Economic Trends of Endourologic Surgery Reimbursement Demonstrates Increased Profitability for Healthcare Systems
Ohad Kott, MD, Christopher Tucci, RN, Gyan Pareek, MD
Minimally Invasive Urology Institute, The Miriam Hospital; Department of Urology, The Warren Alpert Medical School of Brown University, Providence, RI
BACKGROUND: Nephrolithiasis afflicts 11% of the United States population. The utilization of endourological procedures for nephrolithiasis has increased in the past decade. Concurrently, the number of practicing urologists per capita is declining and practice trends are shifting towards large grouppractices and integration into large hospital systems. In these shifting settings, urologists need to know their value to a healthcare system. As such, we sought to evaluate the economic impact of endourological procedures on a healthcare system. By understanding these financial trends, urologists may better understand their downstream value and empower themselves during contractual negotiations.
METHODS: We reviewed hospital records for ureteroscopy (URS) and percutaneous nephrolithotomy (PCNL) cases performed between January 1, 2013 - August 1, 2018. Medicare reimbursement data for the years 2013 - 2016 was reviewed for URS CPT codes 52353, 52356 and DRG code 669 as well as PCNL CPT codes 50080, 50081 and DRG code 660. We combined Medicare reimbursement data with a model developed to evaluate non-Medicare reimbursement.
RESULTS: Medicare reimbursement for outpatient URS increased 16% from $3457 in 2015 to $4027 in 2018, while inpatient reimbursement increased 15% from $9430 in 2015 to $10867 in 2018. Annual URS case volume at our institution increased 100% from 222 in 2013 to 443 in 2016. Annual gross reimbursement for ureteroscopy procedures is expected to reach $3.12 million in 2018. Medicare reimbursement for outpatient PCNL increased 139% from $3457 in 2015 to $8254 in 2018. However, for inpatient cases it decreased 1% from $14067 to $13996 during the same time period. Annual PCNL case volume at our institution increased 78% from 77 in 2013 to 137 in 2016. Annual gross reimbursement for PCNL is expected to reach $2.24 million in 2018.

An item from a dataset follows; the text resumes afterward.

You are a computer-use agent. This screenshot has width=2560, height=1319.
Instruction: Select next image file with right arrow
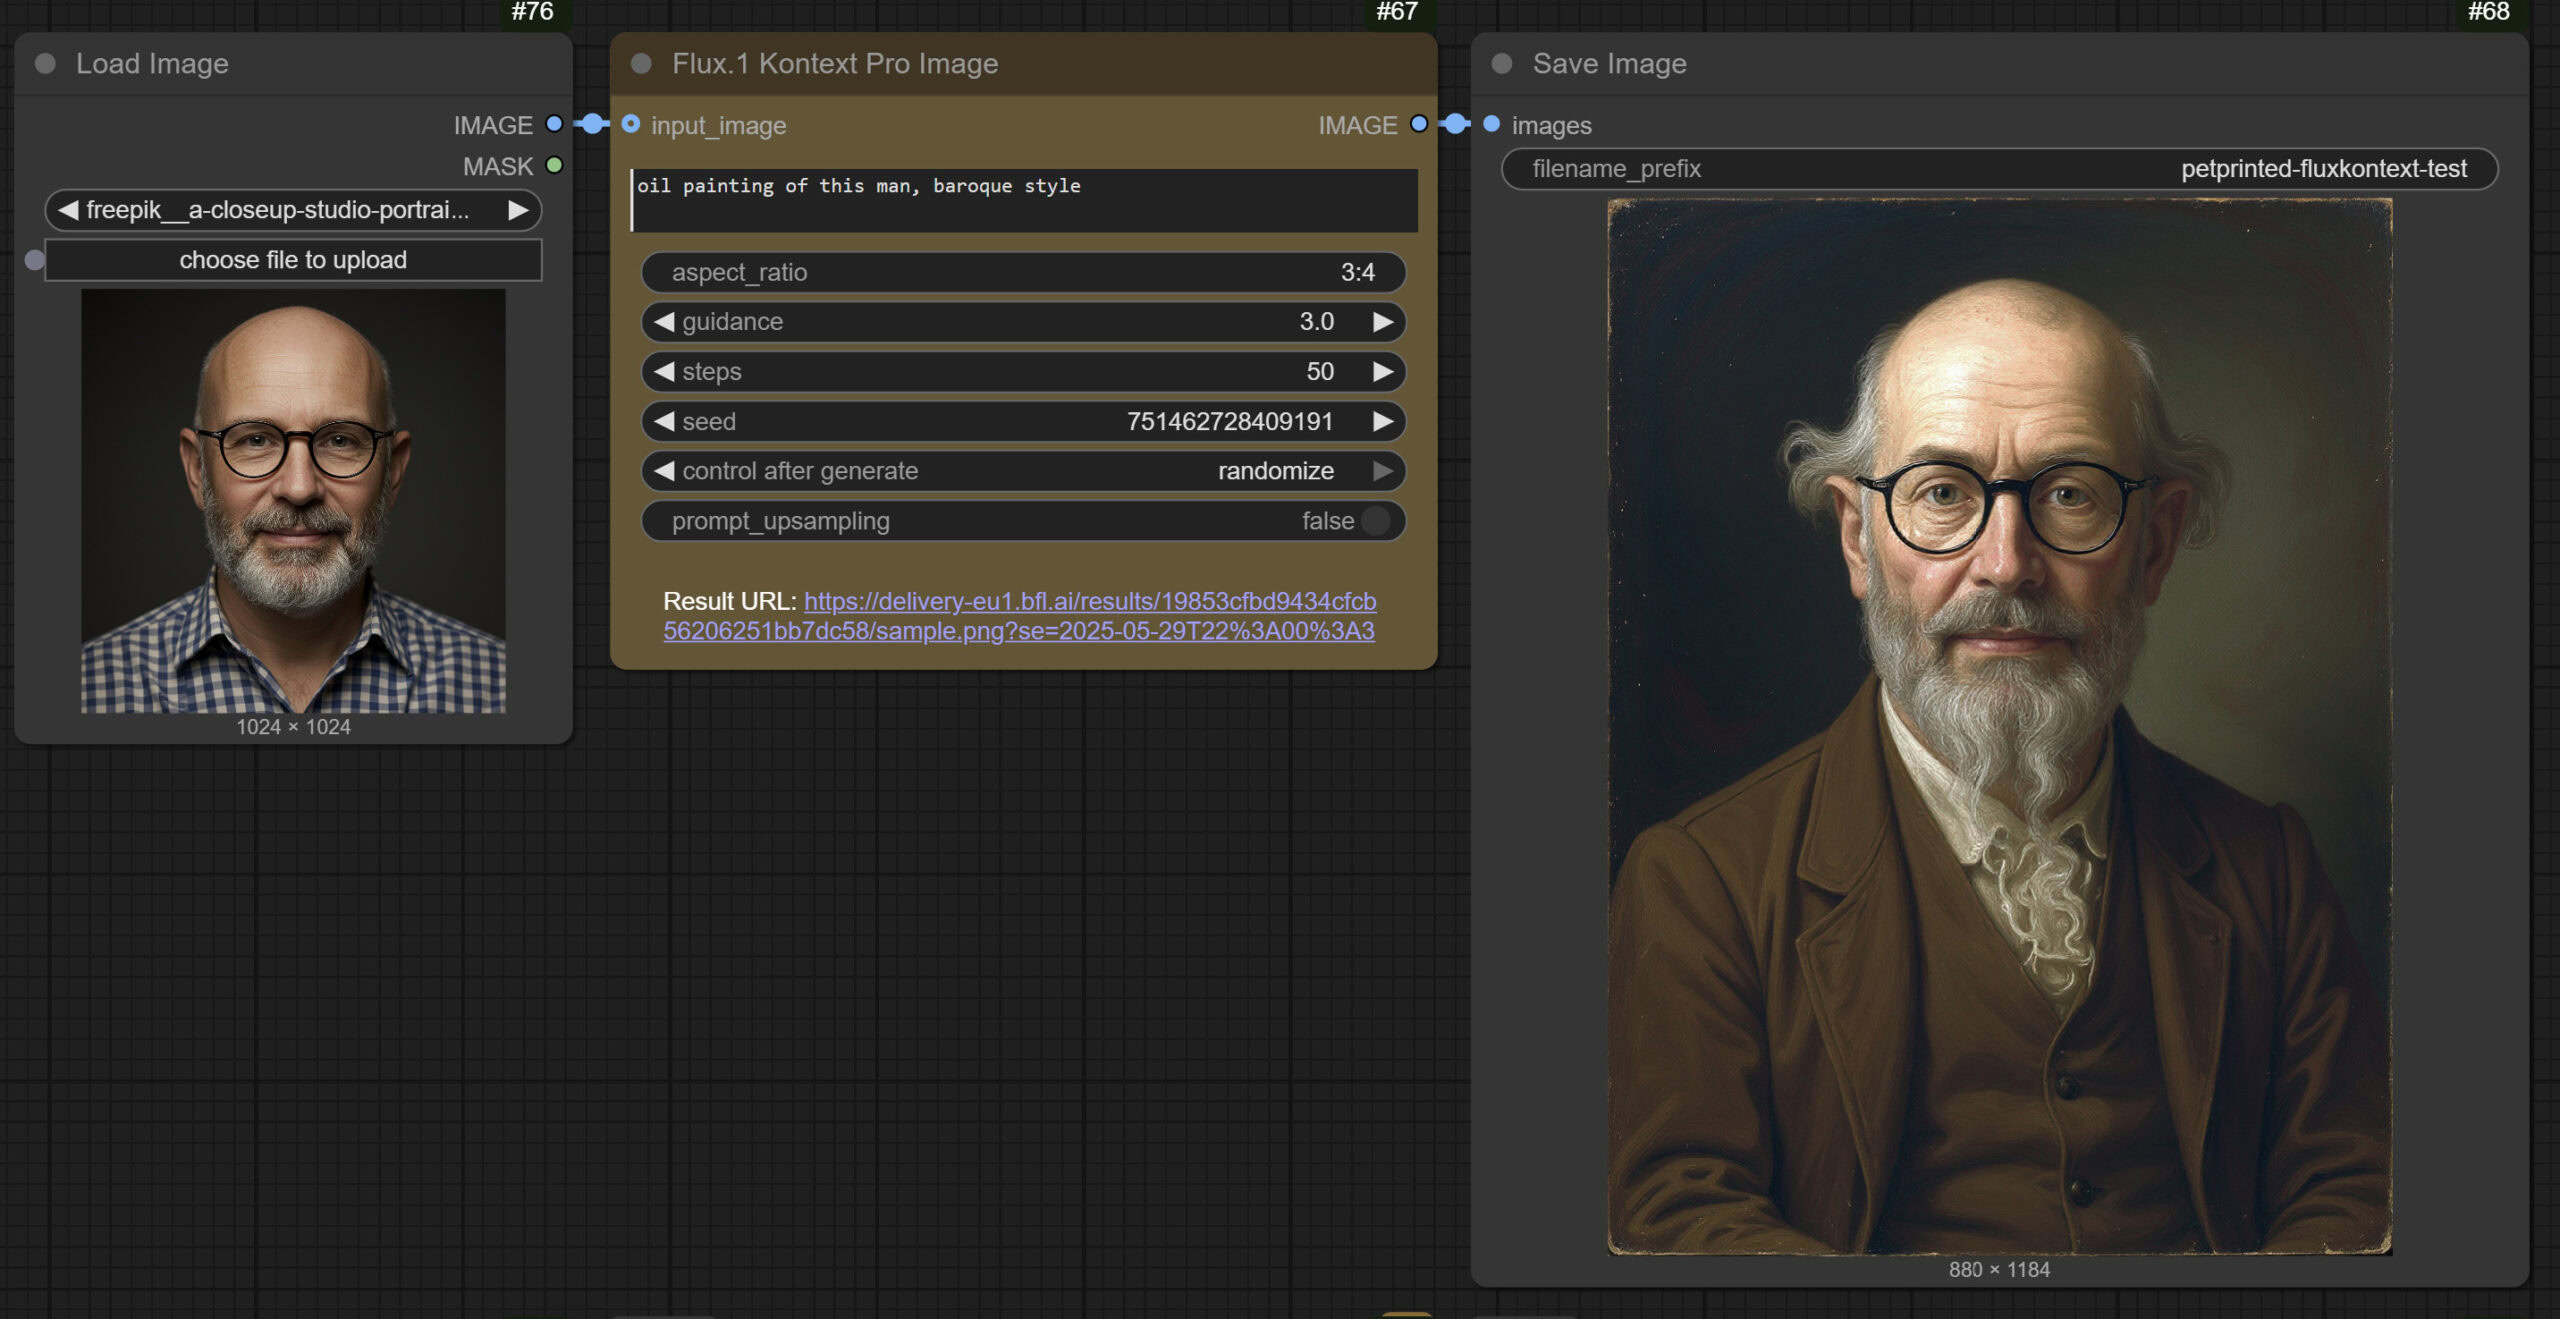pos(518,210)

CONCLUSIONS: Our data demonstrates that approximately $6 million in reimbursement per year is being generated from endourological care alone at our institution. This figure does not include revenues generated downstream from endourological care like visits, diagnostic tests, consultations etc.
It is critical for urologists to empower themselves with financial knowledge of their downstream value to the healthcare systems, especially during compensation discussions.